Look Up! The Delta Aquariid Meteor Shower Peaks Tonight
A long-tailed Delta Aquariid meteor streaks across the sky in this 2013 photo. Image credit: Jimmy Westlake via NASA
If you live in the Southern Hemisphere, check the night sky after midnight (local time) and prepare yourself for a shower of up to 20 meteors per hour for the next few hours. What you are seeing are the Delta Aquariids, so named for the shower's seeming point of origin, the constellation Aquarius. These meteors are characterized by particularly long tails, so it should be quite a show if you can catch it. (And meteor showers, like Pokémon, are best if you can catch 'em all.)
Live in the Northern Hemisphere? Don't fret—you, too, will be able to see meteors, though not as many and not as well. Your chance will come next month, when the Northern Delta Aquariids offer a 10 mph (meteors per hour) show. If the great outdoors isn't your thing, you can also catch extended coverage of the meteor shower, along with commentary from astronomers, on July 28 at 8 p.m. EDT on Slooh.

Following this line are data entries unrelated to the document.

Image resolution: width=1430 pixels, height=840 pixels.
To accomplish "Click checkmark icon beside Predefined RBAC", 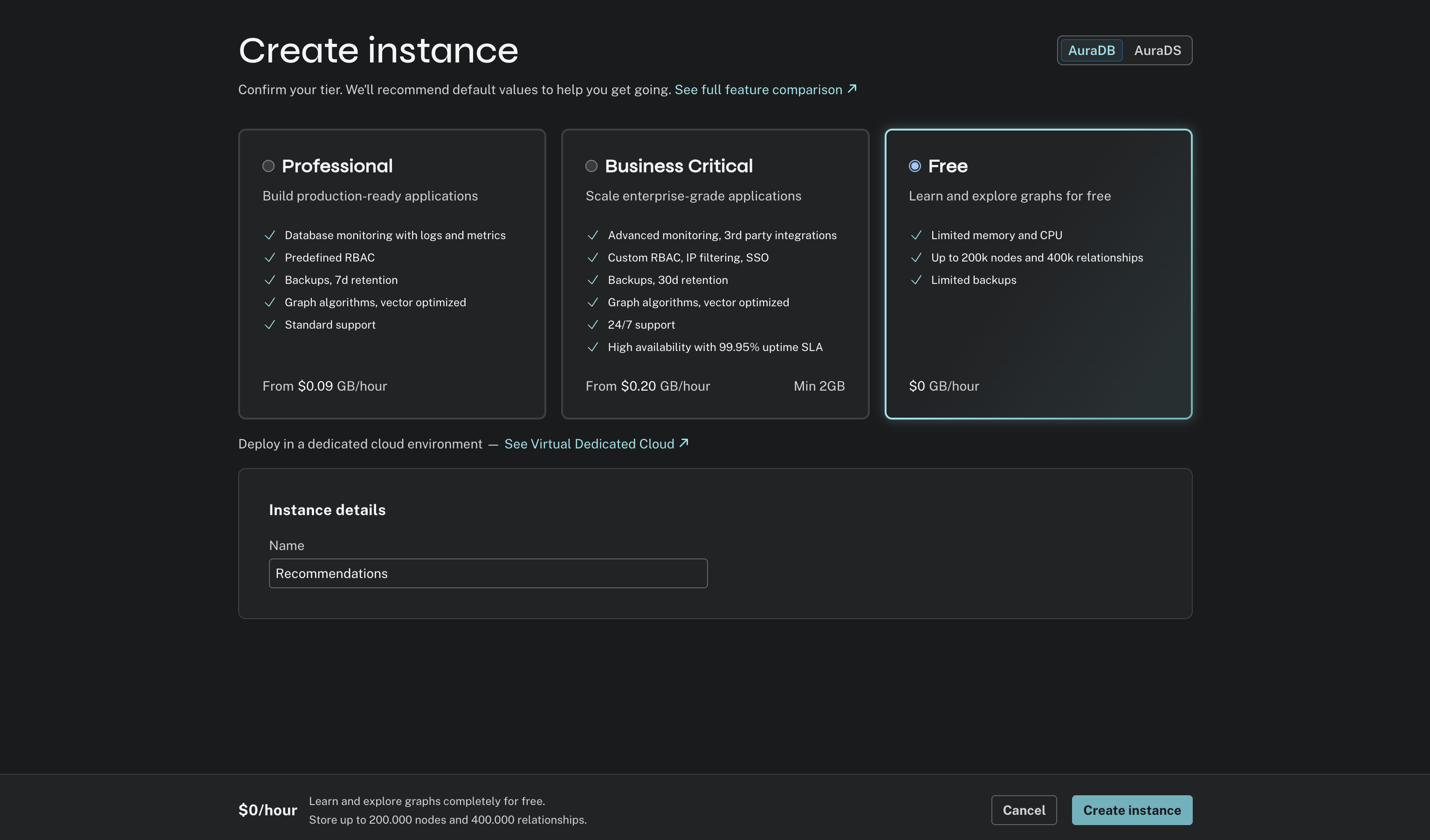I will pos(270,258).
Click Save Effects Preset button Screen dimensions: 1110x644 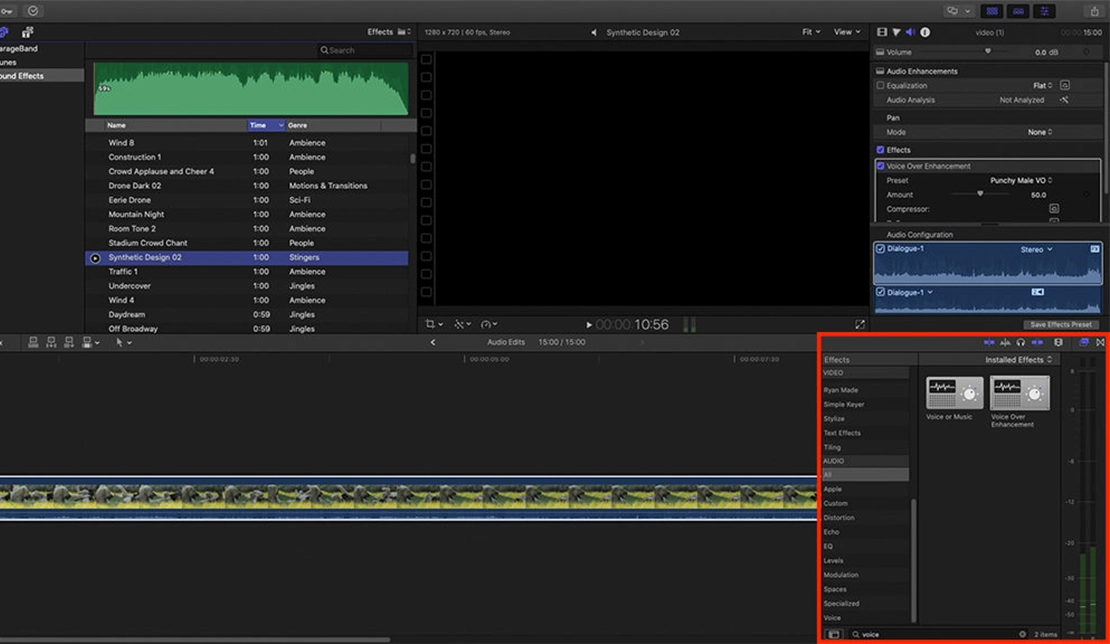click(1062, 325)
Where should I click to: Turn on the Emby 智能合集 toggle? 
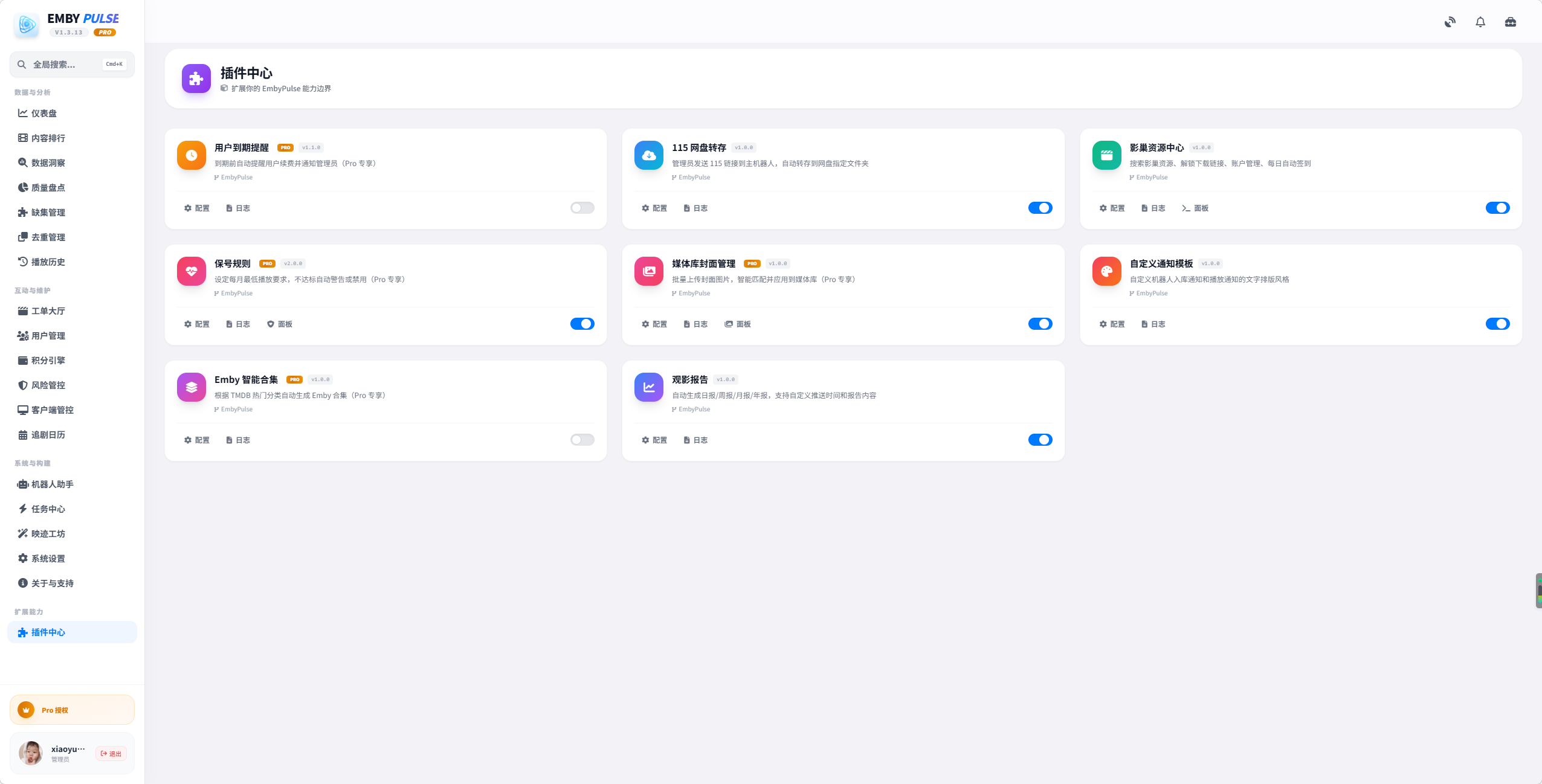[x=582, y=440]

WHERE DID THESE THINGS COME FROM?
An image of comet 96P Machholz taken in January 2002. Image credit: NASA/ESA
As you might be aware, shooting stars are not stars at all, but rather, are generally the result of the Earth passing through the debris fields of comets or asteroids. As these objects approach the Sun in their orbits, they warm, and tiny dust- and sand-sized particles fall away. When the Earth's orbit crosses through one of these fields, our atmosphere slams into the debris, which burns up in fiery streaks. So how does dust look so large and create such spectacular shows? Because that dust is traveling at tens of thousands of miles per hour.
In the case of the Delta Aquariids, the debris is thought to originate from Comet 96/P Machholz, which was first discovered in the mid-1980s—though scientists aren't quite certain. Previously, the meteor shower was believed to be caused by remnants from the Marsden and Kracht sun-grazing comets.
HOW TO SEE THEM
To best see the meteor shower, you're going to need to get out of the city. As a general rule, think about the place where you are most likely to be abducted by UFOs: some long stretch of road in the middle of nowhere, or a creepy cornfield. There should be no streetlights and no oncoming traffic to sully your night vision. While you will almost certainly not see space aliens (email me if you do), you will see, for once, the true night sky: not a featureless blanket of black, but a teeming spread of midnight blues, purples, and teals, and millions of stars—clouds of stars, in fact—of varying size and intensity. You will see constellations and immediately get what they are without apps or diagrams. Orion really does look like a hunter. Gemini really does look like a set of twins holding hands.
Light pollution is the dream-killing result of ill-conceived streetlights that point not down onto streets below, but also outward and upward, leaving the night sky a hazy mess where even the moon must fight for attention. Until communities address the problem—and don't give up: there are efforts afoot to do exactly that—a stargazer's best shot at taking in the wonders of the cosmos will oftentimes require commitment, a plan, a car, and a blanket. So will it be with the Delta Aquariids. Though it peaks this week, you will still be able to catch a fair number of meteors per hour this weekend, so get a tent, grab a bottle of wine, and celebrate one last celestial spectacular before the kids go back to school.